Excerpt of an op-ed from Donald Gregg (former U.S. ambassador to South Korea) and Don Oberdorfer (chairman of the U.S.-Korea Institute at Johns Hopkins University):
The Bush administration is preparing to implement a new set of comprehensive sanctions against North Korea in response to its recent ballistic missile tests. This would be a grave mistake, likely to lift the already dangerous situation on the Korean Peninsula to a new level of tension.
The only path to success with North Korea is negotiation, which President Bush and others have endorsed on many occasions. What is needed is sustained engagement to persuade Pyongyang to return to the regional talks and cease its confrontational actions -- not new sanctions that will make such a course even more difficult.
Pyongyang's ballistic missile tests of July 4 were a provocative mistake that led to unanimous condemnation by the U.N. Security Council and sharp cutbacks in aid from South Korea. The tests especially angered China [and] Beijing took the remarkable step of voting to condemn its fraternal neighbor. It slowed down but did not stop its crucial food and energy assistance.

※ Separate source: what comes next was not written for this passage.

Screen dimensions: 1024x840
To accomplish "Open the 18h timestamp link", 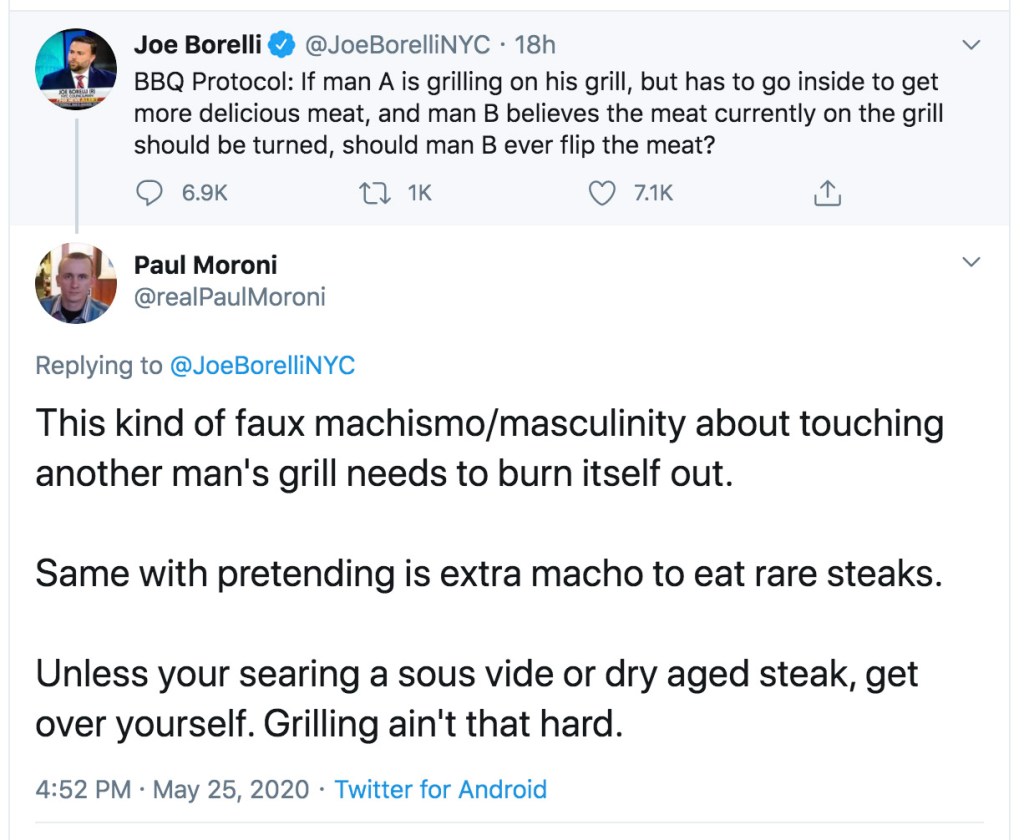I will coord(535,45).
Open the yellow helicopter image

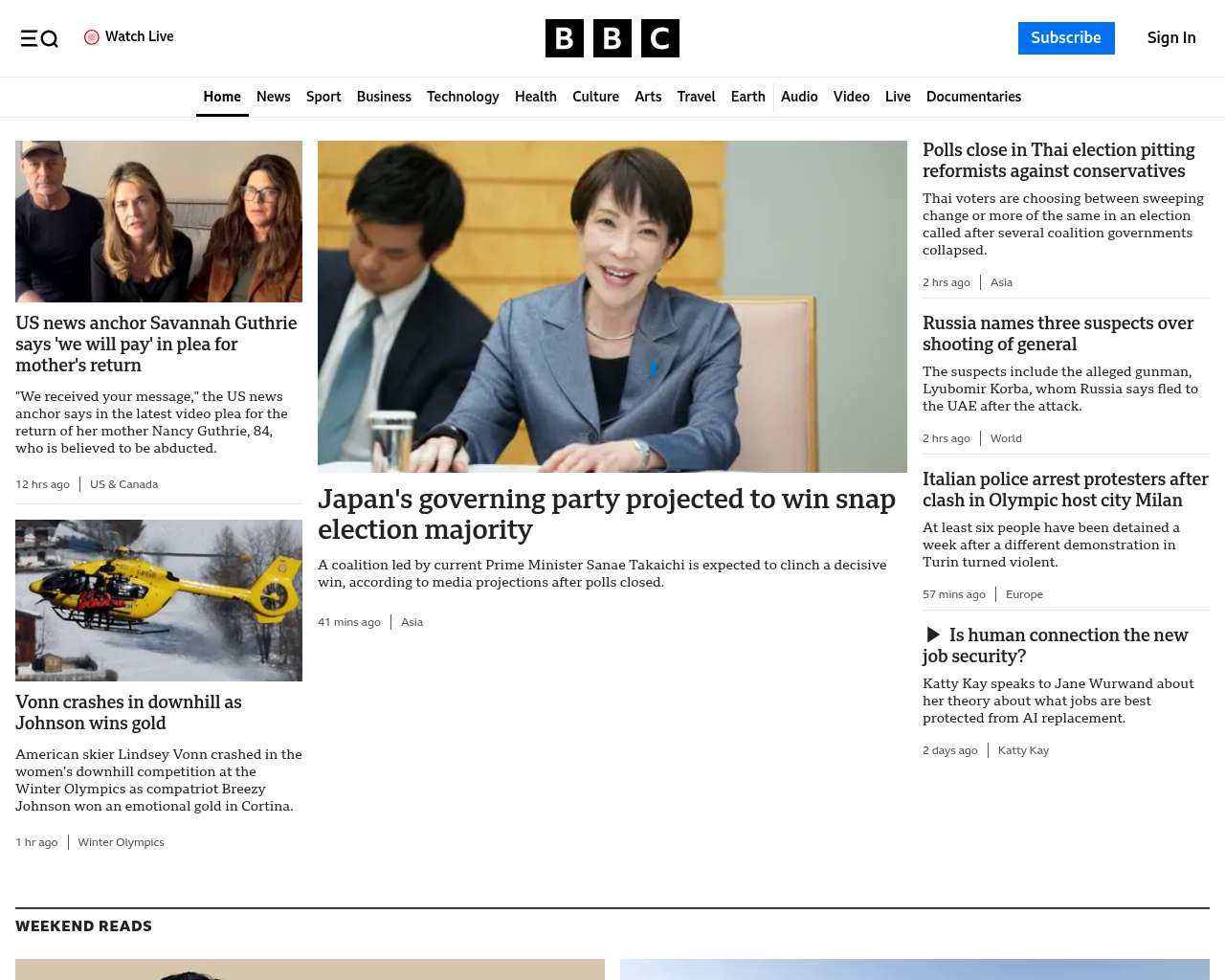tap(159, 600)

Recent U.S. financial sanctions based on North Korea's money-laundering and counterfeiting of U.S. currency have been painful for Pyongyang's free-spending leadership. But neither these sanctions nor the impending comprehensive sanctions are likely to lead to the demise of the 60-year-old North Korean regime or to a positive shift away from its militaristic actions.
In June 2005 Kim Jong Il told a South Korean emissary that his country possesses nuclear weapons but that it does not need to test them. Semi-official U.S. estimates are that Pyongyang has sufficient nuclear material for six to 12 nuclear weapons, though the status of bomb assembly is unknown. Why, at such a time, choose sanctions, a policy option whose historical record is overwhelmingly one of failure?